You know something though...the more critiques you do, the better you get at them. So, if you have access to the Snack Table, get yourself to StoryCrafters.
Do that critique to the best of your ability and help a fellow writer out:--)
Monday, October 16, 2006
"Bust Through the Holiday Stress and Keep on Writing" sold to Writer2Writer. Cheryl says she isn't sure when it will be out but I'm betting soon. I'll add a link soon as I know.
The December issue of Long Story Short will feature the writing of two StoryCrafters members. Lorib sold them "Jason's Christmas Gift" and gwanny sent them Momma Peed the Bed Last Night.
Congrats to the three of you. And if anyone else sells...be sure to let us know so we can all applaude.

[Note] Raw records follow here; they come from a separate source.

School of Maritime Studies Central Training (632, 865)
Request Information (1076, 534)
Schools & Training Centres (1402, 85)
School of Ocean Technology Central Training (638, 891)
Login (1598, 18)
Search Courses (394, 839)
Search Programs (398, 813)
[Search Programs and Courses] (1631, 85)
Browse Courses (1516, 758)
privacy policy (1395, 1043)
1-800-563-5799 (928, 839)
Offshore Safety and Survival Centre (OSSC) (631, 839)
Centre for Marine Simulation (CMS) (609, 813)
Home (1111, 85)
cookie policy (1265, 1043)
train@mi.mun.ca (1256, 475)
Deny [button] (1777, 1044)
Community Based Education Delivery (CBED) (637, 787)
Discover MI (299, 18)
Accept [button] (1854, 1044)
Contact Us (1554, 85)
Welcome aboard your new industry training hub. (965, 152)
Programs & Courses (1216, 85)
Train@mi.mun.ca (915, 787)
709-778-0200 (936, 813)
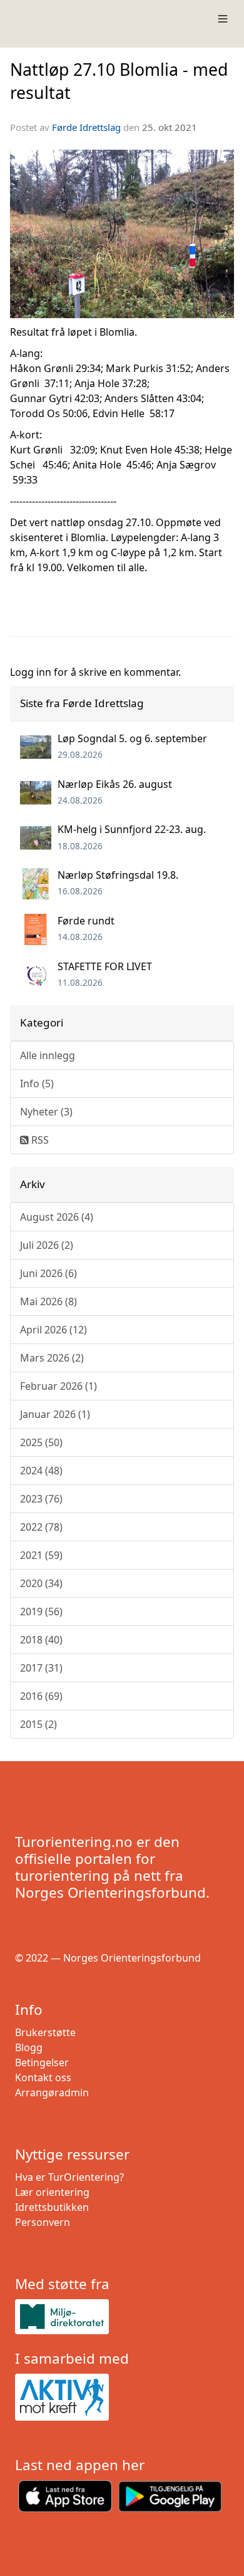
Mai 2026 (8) (48, 1301)
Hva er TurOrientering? (69, 2177)
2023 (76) (41, 1499)
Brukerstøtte (45, 2032)
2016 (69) (41, 1696)
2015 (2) (38, 1724)
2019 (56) (41, 1611)
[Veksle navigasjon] (222, 19)
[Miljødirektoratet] (122, 2316)
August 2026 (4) (56, 1217)
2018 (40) (41, 1640)
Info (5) (37, 1083)
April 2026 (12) (53, 1330)
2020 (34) (41, 1583)
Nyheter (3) (46, 1112)
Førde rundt (86, 921)
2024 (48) (41, 1470)
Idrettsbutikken (52, 2207)
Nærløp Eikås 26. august (115, 784)
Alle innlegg (47, 1055)
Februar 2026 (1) (58, 1386)
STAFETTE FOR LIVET (105, 966)
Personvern (42, 2222)
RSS (39, 1140)
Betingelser (42, 2062)
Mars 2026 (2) (52, 1358)
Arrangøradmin (52, 2092)
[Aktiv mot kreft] (122, 2397)
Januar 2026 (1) (55, 1414)
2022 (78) (41, 1527)
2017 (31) (41, 1668)
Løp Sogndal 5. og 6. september (132, 738)
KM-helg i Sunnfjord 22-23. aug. (132, 829)
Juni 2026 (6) (48, 1273)
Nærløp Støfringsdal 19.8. (118, 875)
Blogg (29, 2047)
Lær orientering (52, 2192)
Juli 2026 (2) (46, 1245)
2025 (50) (41, 1442)
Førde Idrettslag (86, 127)
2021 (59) (41, 1555)
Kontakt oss (43, 2077)
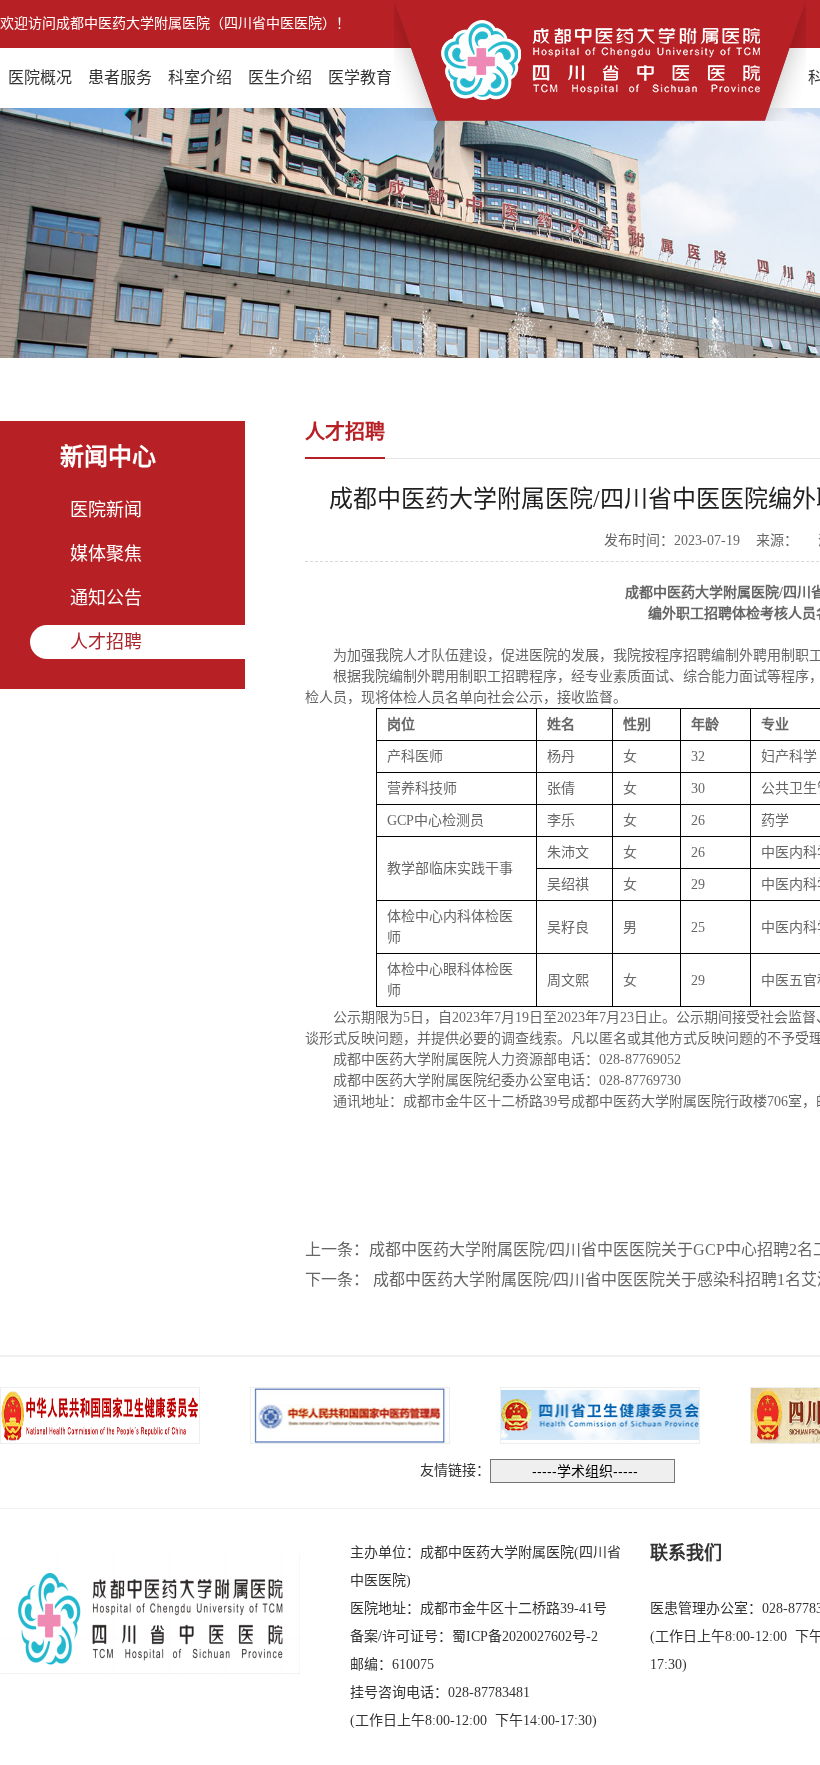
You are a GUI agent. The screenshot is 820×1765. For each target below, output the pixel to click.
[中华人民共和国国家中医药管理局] (350, 1413)
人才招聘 (106, 642)
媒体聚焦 (106, 554)
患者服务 (120, 77)
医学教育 (360, 77)
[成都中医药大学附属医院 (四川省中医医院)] (600, 58)
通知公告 (106, 598)
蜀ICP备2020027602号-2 (525, 1636)
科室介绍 (200, 77)
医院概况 (40, 77)
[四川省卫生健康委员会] (600, 1413)
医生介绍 (280, 77)
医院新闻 (106, 510)
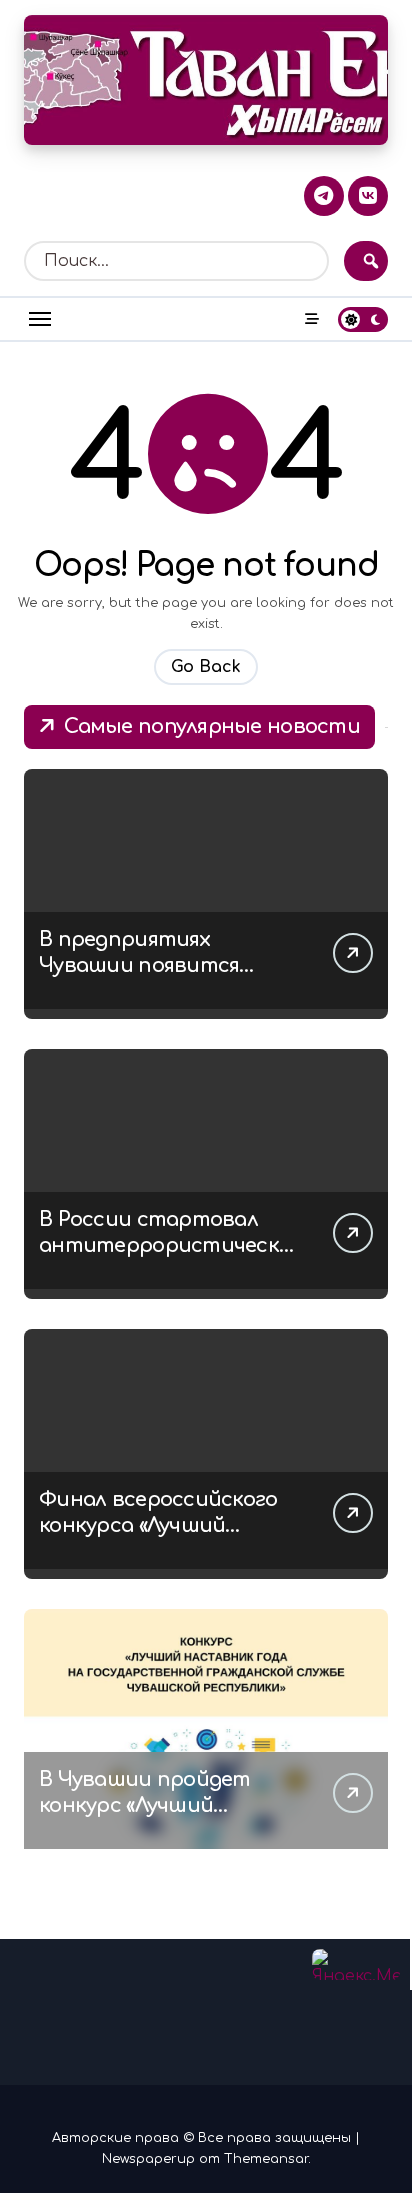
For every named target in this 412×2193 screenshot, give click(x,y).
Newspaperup (148, 2159)
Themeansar (266, 2159)
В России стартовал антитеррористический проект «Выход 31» (165, 1245)
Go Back (206, 667)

And don't forget to purchase your copy of "By the Chimney with Care". This is a very cool Christmas crime anthology filled with great stories. All the proceeds go to Toys for Tots so not only are you getting a great book, you are helping kids have a better Christmas. My contribution is called "Secret Santa".
Saturday, October 14, 2006
Also, many of the agent blogs I regularly read post things they've seen in their slush pile, things they don't want to see or things they would love to see. Nothing like getting a bit of a insight that might give me an edge in the slush pile.
Here's my favorite posts for the week.
At Miss Snark she gives us a view into her slush pile. On that day, she opened 20 queries. Ten got an immediate no. One was a referral from a trusted source so was put aside to be read later. That left nine...five got a no and four got a 'to be' read. These weren't partials, they were just the query letter. Sorta reaffirms the importance of a great query letter doesn't it.
Jennifer Jackson has an interesting discussion about e-queries. The comment thread makes good reading too. I really like this blog. Personally, I much rather spend the money to send a query the old fashioned paper way. I'm glad she likes them too.
Kristin Nelson likes her queries to arrive by email. This week she posted about referrals and recommendations. Very interesting couple of posts.
Rachel Vater posted a discussion on personal writing styles I found quite interesting. Also, she shared the good news of an auction that ended with a three book deal for one of her client's "first" book. This was encouraging...it goes to show that good writing really does trump all.
Have a great weekend y'all!
Link fixed:--) Thanks. Guess I should check them before I post. Sigh.
Friday, October 13, 2006
While pondering by the moat, I thought of a couple things we could try here. Guest bloggers of course. I'll have to see who I can invite but I'll ponder some more on that. Also, since I tend to read several very informative industry blogs, I thought maybe a "weekly highlight" type post. Probably on Saturdays:--)
If you have any other ideas you'd like to see here, post them to the comment section and we'll see what we can do.